ASSIGNMENT: Beneath this line are entries. Copy the range from the line with "Image resolution: width=563" to the line with "Task: Check the", ends included, exactly; leave pictures out.

DATA FOR ANALYSIS:

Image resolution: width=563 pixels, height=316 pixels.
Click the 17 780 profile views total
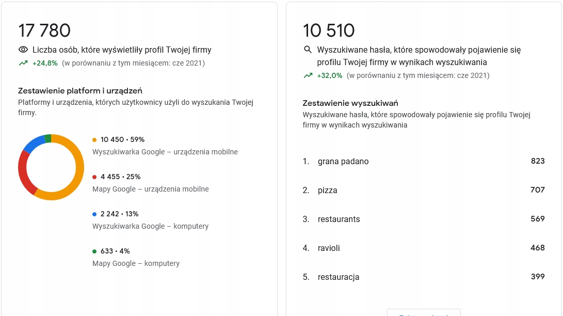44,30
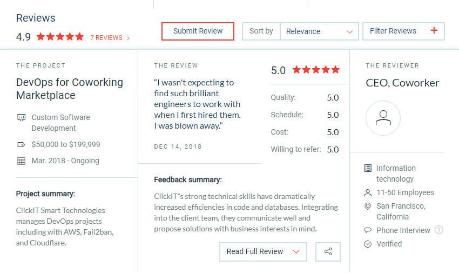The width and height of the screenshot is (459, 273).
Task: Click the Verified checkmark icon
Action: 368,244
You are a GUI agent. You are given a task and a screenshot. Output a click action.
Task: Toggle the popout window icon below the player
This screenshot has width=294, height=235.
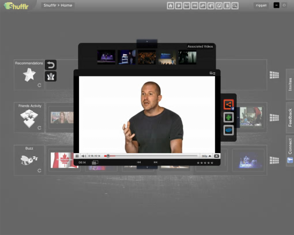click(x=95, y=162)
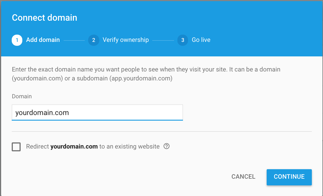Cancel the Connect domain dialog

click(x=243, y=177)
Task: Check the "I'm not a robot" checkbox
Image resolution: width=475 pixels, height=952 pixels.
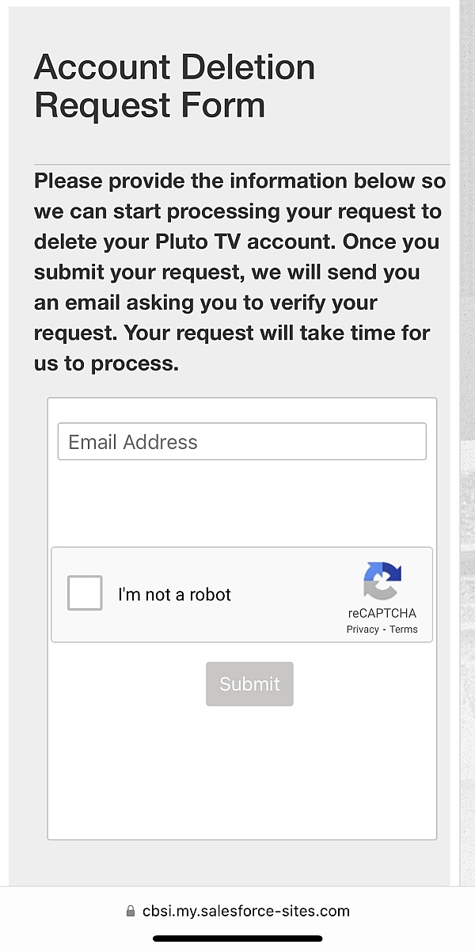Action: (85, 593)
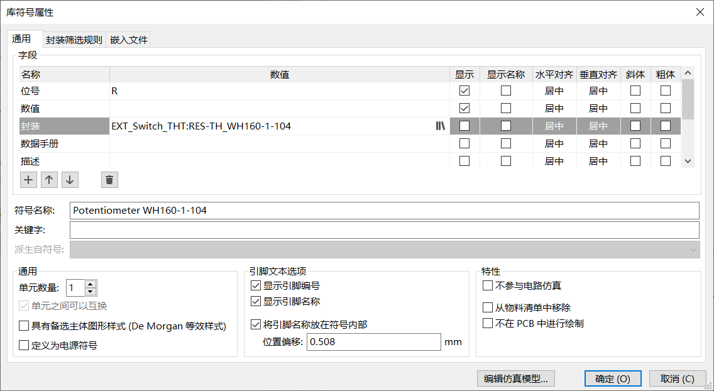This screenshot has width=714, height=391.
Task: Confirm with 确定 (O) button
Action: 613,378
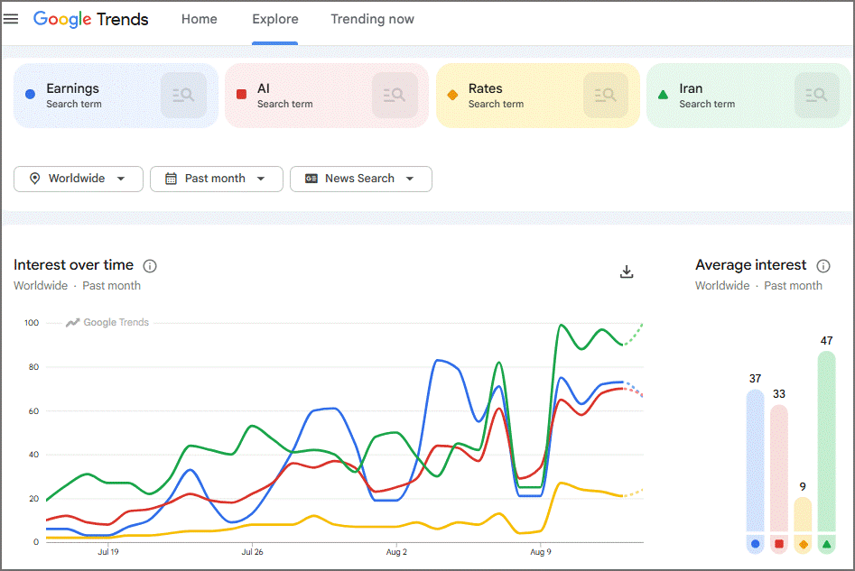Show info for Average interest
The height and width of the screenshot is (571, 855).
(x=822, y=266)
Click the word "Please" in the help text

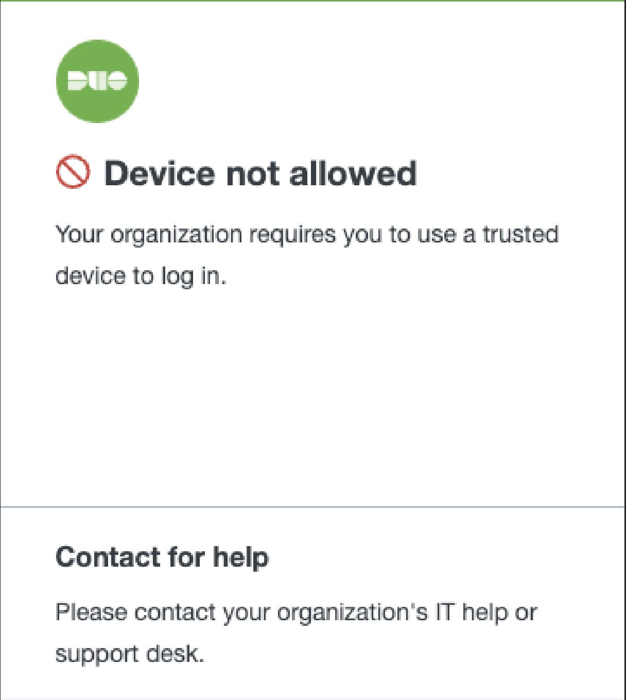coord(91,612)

* * *

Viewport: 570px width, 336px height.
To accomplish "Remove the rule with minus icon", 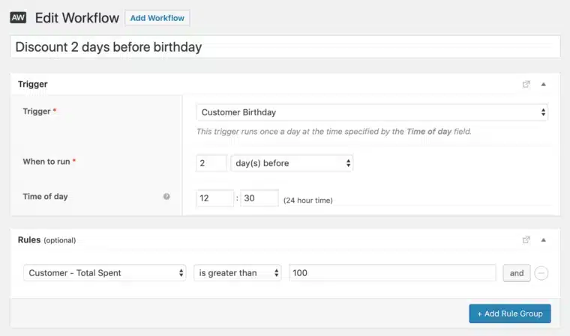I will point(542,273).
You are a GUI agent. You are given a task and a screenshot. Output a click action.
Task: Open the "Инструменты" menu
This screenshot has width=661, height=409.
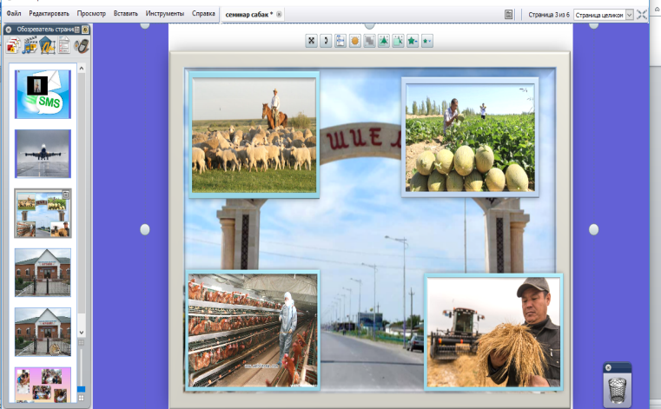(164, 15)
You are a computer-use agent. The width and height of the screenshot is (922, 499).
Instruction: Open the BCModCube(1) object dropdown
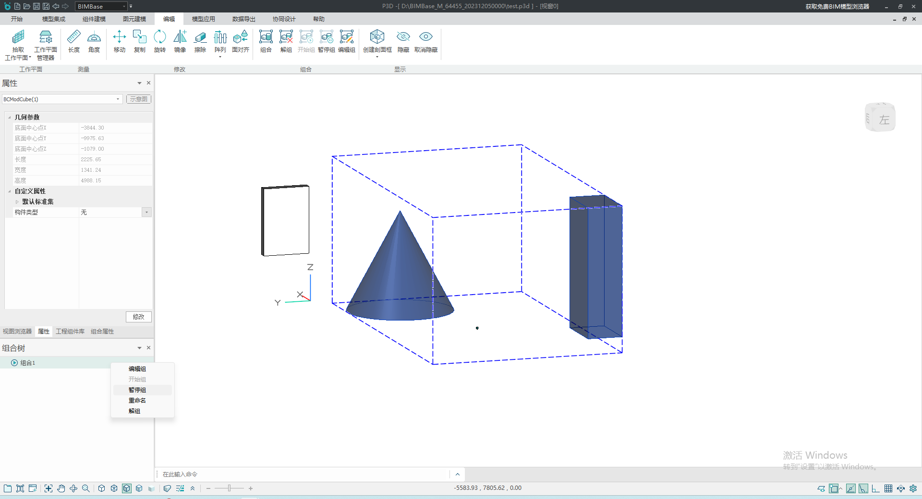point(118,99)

* * *

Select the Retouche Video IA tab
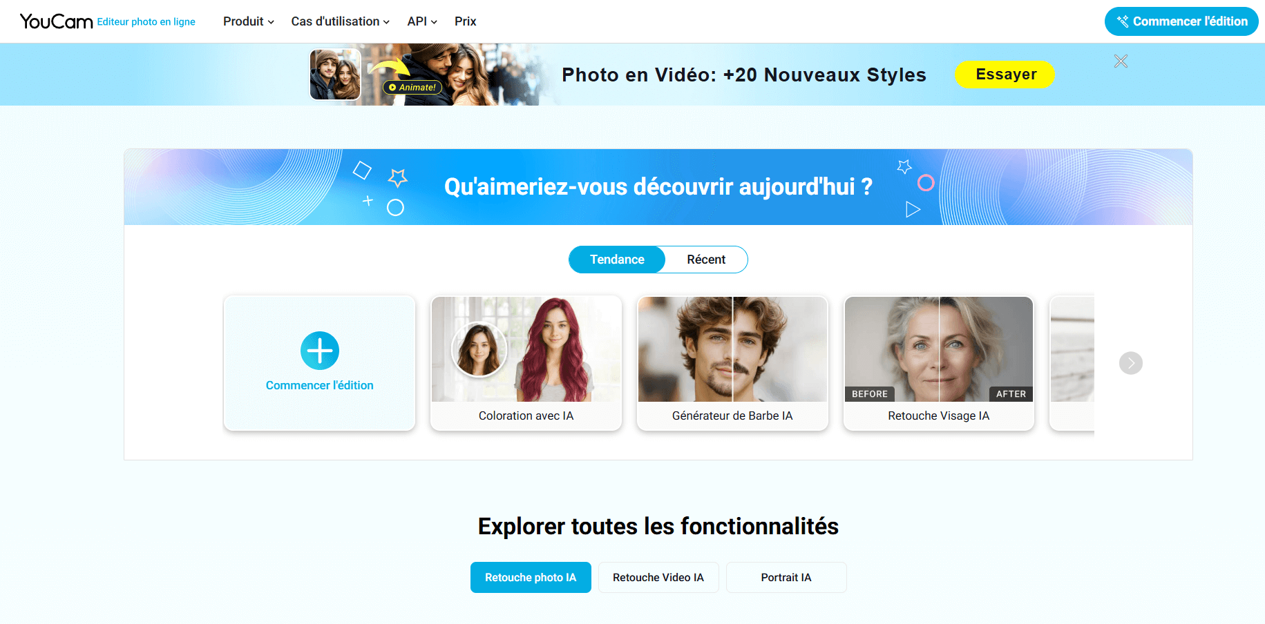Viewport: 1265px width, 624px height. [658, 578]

RESULT BELOW:
Image resolution: width=563 pixels, height=316 pixels.
Click the 17 780 profile views total
44,30
The width and height of the screenshot is (459, 273).
Task: Click the Verified checkmark icon
Action: 368,244
You are a GUI agent. You are given a task and a screenshot. Output a click action.
Task: Toggle the popout window icon below the player
This screenshot has width=294, height=235.
click(x=95, y=162)
Cancel the Connect domain dialog

click(x=243, y=177)
Task: Check the "I'm not a robot" checkbox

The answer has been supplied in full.